Monday, November 3, 2008

What the Ostomy is Like for Me Lately

Lately, what's confronted me is how to deal with a certain aspect of my ostomy. And it is an aspect that I have not been to thrilled to be blogging about. Gas. See, now that my large intestine finds its way out of my body on the left side of my abdomen and is no longer attached to a sphincter muscle, I no longer have the capacity to manage it at will.

Okay, so right out of the gates, we're all clear that because of the ostomy I am alive. That's no secret and I would do it all the same were I to go back in time and do it all over again. So, although I am not without gratitude, and happy to have gotten back to a somewhat normal life, I am committed to living a life as "normal" as possible and that would include life without the unmistakable sound of gas exiting my body - at an inopportune time to boot. [did i spell that properly?]

Again, it's not life ending or even a threat, but let's be honest - we have a cultural conversation in this country about not passing gas in public - or at least not loudly - unless of course you are in the company of those whom you most enjoy laughing joyfully about the sounds your bodily functions. Unfortunately, I have yet to create that relationship with every person I know and for that matter, all those I don't.

I have begun to take on certain proactive methods of dealing. Beano, for one.
[...i can't believe i am even writing about this. gas is something i either hide from others or laugh about among those i'm close with. not something i have mature conversations about. and now i'm talking about beano. how awkward!!!]
So, yes...Beano. And I am also avoiding carbonated beverages and of course any foods that can put a bottle of Beano to shame. And then there is the irrigation.

+++

=== PROBLEM ===
Repeat the blog post word for word from "Again, it's not" to "Beano, for one.". The listing after this has no connection to the blog post.

=== THE DATA ===
+++

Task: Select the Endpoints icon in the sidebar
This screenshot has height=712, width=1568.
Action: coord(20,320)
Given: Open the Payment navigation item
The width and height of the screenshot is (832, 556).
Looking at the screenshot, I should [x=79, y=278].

+++

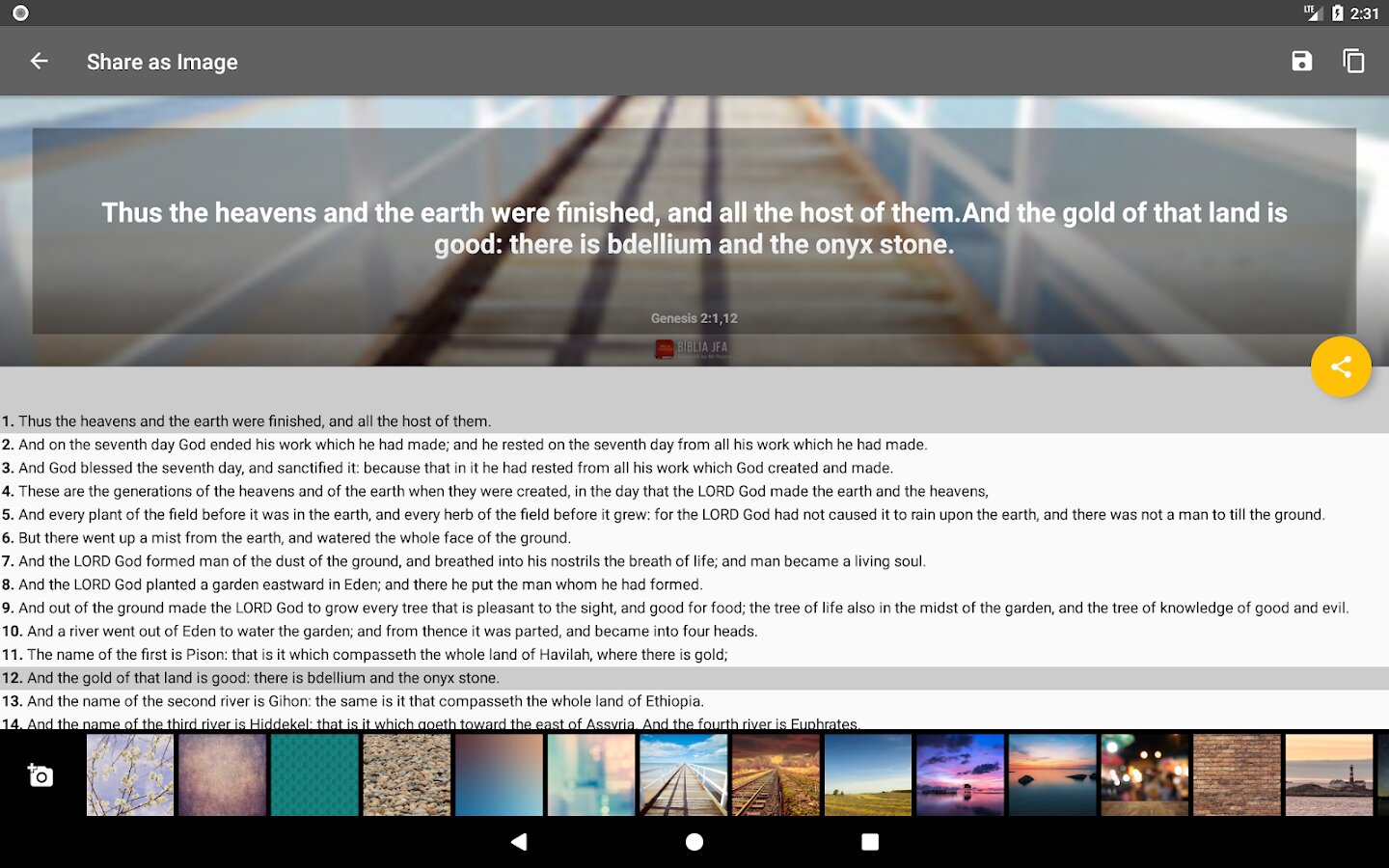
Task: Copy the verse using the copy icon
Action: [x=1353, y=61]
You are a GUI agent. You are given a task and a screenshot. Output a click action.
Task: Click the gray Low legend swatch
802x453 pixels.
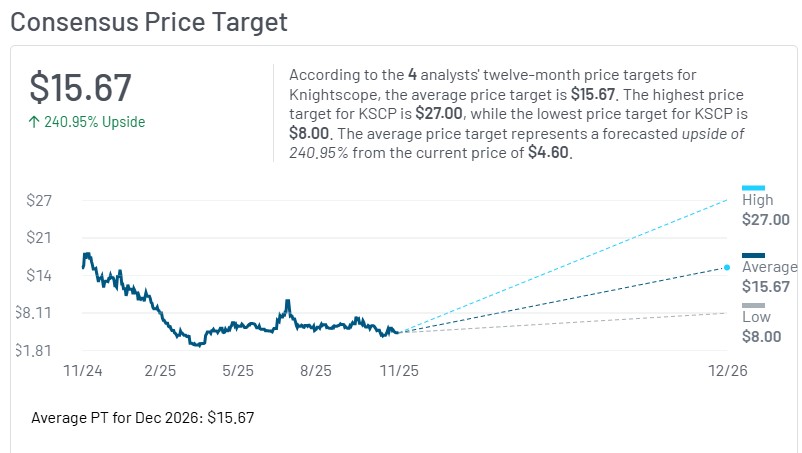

+++

=== SOLUTION FOR THIS PROBLEM ===
Again, it's not life ending or even a threat, but let's be honest - we have a cultural conversation in this country about not passing gas in public - or at least not loudly - unless of course you are in the company of those whom you most enjoy laughing joyfully about the sounds your bodily functions. Unfortunately, I have yet to create that relationship with every person I know and for that matter, all those I don't.

I have begun to take on certain proactive methods of dealing. Beano, for one.